* begin *

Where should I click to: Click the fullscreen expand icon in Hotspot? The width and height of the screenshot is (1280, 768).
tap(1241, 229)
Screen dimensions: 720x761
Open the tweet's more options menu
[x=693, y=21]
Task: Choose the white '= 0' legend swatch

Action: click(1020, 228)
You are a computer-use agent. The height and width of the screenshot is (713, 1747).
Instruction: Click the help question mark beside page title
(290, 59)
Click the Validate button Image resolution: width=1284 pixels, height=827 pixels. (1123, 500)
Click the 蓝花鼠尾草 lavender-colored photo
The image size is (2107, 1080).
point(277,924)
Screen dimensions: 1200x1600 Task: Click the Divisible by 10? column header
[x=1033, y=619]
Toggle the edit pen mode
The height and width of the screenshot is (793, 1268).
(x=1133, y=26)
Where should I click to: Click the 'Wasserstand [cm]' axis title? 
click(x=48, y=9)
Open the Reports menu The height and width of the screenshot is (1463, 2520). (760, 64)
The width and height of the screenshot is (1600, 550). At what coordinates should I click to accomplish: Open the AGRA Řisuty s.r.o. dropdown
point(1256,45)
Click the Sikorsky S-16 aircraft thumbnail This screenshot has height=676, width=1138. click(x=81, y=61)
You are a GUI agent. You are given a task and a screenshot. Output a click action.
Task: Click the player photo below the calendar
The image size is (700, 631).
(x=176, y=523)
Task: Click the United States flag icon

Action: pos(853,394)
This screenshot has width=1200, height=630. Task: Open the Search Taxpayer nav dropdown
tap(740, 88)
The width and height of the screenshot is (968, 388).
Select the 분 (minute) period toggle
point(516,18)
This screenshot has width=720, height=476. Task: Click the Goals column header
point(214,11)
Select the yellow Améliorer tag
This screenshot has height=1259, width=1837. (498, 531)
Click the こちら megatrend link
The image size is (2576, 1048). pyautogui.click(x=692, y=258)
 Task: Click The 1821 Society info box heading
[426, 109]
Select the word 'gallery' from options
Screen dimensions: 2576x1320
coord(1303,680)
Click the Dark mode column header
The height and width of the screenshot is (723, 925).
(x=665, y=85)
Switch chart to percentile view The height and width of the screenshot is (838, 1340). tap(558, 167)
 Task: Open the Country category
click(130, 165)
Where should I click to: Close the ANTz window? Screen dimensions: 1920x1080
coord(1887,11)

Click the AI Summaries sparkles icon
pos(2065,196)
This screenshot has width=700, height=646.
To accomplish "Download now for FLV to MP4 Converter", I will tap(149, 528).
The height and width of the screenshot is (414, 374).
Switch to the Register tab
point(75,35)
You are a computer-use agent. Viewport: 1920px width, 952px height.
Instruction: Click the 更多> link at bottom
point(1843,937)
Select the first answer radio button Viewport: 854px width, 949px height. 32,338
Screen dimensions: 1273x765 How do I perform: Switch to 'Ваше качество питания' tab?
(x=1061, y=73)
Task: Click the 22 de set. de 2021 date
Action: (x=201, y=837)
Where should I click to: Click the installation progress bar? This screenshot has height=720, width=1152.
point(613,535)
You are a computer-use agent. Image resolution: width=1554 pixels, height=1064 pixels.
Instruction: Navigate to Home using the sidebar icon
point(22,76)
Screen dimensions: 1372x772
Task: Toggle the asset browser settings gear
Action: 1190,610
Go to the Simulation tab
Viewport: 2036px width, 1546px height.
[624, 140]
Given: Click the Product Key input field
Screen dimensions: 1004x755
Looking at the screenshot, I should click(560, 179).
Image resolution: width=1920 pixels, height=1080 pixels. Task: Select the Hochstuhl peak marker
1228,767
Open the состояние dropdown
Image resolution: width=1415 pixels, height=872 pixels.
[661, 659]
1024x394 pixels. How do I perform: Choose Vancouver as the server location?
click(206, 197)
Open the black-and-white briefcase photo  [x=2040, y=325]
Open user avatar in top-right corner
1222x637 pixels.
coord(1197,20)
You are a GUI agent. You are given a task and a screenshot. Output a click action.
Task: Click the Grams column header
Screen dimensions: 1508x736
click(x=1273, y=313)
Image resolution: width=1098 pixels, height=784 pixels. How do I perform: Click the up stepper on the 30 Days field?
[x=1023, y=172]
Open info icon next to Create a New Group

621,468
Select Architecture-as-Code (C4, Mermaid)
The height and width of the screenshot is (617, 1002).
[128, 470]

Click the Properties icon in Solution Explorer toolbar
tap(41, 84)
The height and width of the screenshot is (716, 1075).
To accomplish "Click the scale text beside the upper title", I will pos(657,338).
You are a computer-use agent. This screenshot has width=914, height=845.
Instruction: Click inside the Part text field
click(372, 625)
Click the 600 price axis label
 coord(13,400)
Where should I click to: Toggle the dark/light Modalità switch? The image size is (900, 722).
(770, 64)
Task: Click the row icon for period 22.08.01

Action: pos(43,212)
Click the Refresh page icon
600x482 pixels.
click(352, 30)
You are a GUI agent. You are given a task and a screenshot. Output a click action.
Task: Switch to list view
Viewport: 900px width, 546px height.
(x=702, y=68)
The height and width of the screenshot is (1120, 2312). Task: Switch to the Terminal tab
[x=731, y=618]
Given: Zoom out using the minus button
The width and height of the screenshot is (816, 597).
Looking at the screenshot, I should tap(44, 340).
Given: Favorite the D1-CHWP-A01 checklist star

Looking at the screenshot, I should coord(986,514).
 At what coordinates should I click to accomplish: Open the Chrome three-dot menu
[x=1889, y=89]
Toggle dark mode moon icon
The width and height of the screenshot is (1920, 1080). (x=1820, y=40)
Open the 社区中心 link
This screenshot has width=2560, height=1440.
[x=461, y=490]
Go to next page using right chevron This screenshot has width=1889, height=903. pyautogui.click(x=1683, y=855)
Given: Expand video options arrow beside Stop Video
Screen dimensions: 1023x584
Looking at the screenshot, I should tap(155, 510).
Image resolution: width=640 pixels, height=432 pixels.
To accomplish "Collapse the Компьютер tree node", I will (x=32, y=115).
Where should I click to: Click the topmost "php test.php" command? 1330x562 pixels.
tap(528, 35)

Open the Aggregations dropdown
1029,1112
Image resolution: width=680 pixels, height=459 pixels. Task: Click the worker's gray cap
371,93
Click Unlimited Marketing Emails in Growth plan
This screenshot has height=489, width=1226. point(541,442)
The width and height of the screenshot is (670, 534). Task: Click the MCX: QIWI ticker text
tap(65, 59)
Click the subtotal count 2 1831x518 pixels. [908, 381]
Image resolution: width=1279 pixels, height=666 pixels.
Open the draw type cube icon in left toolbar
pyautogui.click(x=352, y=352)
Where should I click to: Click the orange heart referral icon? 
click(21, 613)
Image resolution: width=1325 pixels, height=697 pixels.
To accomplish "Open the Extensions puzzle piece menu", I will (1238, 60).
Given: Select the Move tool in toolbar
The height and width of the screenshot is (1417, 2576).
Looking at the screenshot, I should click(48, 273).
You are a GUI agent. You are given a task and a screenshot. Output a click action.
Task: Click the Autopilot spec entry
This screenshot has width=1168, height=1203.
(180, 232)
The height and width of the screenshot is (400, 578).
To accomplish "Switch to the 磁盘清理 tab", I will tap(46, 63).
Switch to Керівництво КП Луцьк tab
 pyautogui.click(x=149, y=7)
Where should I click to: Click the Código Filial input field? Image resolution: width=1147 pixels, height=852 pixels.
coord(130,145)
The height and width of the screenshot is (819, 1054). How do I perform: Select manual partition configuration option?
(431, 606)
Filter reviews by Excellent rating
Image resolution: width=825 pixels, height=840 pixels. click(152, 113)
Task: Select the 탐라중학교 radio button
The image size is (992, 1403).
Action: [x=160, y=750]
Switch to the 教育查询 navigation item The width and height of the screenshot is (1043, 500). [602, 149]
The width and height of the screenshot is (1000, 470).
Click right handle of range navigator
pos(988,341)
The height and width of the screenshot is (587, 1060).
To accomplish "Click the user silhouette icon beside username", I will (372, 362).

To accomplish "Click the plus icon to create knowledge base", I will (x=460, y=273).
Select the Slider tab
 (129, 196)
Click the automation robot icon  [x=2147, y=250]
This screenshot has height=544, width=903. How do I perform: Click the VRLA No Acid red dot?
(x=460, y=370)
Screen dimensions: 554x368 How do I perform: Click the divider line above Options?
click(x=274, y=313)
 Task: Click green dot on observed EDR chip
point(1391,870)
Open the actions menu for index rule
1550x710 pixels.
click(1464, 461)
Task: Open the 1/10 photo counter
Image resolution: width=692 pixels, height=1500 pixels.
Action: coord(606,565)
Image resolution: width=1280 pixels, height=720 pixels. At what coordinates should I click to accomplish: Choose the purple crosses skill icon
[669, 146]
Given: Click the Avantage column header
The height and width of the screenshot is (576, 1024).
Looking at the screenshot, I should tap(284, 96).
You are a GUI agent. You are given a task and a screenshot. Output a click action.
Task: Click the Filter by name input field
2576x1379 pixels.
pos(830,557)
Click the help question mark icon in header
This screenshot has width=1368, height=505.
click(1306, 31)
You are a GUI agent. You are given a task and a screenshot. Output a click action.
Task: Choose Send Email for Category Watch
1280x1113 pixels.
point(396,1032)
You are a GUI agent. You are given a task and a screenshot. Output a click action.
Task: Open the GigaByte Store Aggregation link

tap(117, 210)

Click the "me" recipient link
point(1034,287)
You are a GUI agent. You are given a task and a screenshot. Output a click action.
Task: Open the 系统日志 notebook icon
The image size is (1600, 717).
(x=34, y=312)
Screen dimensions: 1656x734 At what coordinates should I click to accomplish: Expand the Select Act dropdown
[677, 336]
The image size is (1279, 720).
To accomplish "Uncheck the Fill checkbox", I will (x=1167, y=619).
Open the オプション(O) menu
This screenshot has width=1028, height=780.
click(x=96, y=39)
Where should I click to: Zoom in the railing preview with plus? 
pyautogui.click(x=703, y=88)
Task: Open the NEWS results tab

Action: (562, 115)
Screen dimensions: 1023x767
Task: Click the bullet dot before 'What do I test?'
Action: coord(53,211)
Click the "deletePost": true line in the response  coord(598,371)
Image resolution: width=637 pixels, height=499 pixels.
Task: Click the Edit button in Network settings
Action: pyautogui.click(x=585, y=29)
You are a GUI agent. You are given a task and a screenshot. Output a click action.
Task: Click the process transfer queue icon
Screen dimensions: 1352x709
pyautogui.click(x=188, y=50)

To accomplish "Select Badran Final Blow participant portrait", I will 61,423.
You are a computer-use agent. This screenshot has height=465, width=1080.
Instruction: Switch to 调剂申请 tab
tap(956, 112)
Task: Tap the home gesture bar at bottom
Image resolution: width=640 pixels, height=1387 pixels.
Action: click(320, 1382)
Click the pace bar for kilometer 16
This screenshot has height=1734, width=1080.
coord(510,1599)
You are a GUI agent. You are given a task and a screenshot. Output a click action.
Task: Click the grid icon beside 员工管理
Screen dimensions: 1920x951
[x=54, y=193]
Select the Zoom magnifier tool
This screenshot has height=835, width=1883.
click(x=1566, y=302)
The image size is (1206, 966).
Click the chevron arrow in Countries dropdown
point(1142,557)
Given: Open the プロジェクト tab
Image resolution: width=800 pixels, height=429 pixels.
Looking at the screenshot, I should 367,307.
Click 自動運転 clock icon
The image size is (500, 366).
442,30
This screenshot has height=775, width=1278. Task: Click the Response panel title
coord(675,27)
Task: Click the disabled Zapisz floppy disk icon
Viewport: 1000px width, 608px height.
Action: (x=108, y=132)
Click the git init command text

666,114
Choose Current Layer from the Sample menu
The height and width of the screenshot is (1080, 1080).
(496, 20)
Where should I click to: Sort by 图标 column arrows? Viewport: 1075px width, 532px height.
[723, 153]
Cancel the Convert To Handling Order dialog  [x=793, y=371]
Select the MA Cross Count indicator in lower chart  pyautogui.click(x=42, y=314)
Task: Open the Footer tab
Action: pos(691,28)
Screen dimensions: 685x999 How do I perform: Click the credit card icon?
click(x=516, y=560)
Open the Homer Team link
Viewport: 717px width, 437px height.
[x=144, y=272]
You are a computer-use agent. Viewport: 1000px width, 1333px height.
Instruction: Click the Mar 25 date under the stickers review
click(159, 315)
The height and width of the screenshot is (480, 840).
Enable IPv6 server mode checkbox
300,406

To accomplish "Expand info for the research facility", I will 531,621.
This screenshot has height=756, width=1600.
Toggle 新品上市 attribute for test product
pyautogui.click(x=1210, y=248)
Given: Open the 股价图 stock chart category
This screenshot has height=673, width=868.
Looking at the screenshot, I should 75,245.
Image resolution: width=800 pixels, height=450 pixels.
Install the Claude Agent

* end *

Copy the items above word for word, starting at the line that contains "Open the black-and-white" and continuing up to and including the line that contains "[x=731, y=618]".

§ **Solution for this task**:
Open the black-and-white briefcase photo  [x=2040, y=325]
Open user avatar in top-right corner
1222x637 pixels.
coord(1197,20)
You are a GUI agent. You are given a task and a screenshot. Output a click action.
Task: Click the Grams column header
Screen dimensions: 1508x736
click(x=1273, y=313)
Image resolution: width=1098 pixels, height=784 pixels. How do I perform: Click the up stepper on the 30 Days field?
[x=1023, y=172]
Open info icon next to Create a New Group

621,468
Select Architecture-as-Code (C4, Mermaid)
The height and width of the screenshot is (617, 1002).
[128, 470]

Click the Properties icon in Solution Explorer toolbar
tap(41, 84)
The height and width of the screenshot is (716, 1075).
To accomplish "Click the scale text beside the upper title", I will pos(657,338).
You are a computer-use agent. This screenshot has width=914, height=845.
Instruction: Click inside the Part text field
click(372, 625)
Click the 600 price axis label
 coord(13,400)
Where should I click to: Toggle the dark/light Modalità switch? The image size is (900, 722).
(770, 64)
Task: Click the row icon for period 22.08.01

Action: pos(43,212)
Click the Refresh page icon
600x482 pixels.
click(352, 30)
You are a GUI agent. You are given a task and a screenshot. Output a click action.
Task: Switch to list view
Viewport: 900px width, 546px height.
(x=702, y=68)
The height and width of the screenshot is (1120, 2312). Task: Switch to the Terminal tab
[x=731, y=618]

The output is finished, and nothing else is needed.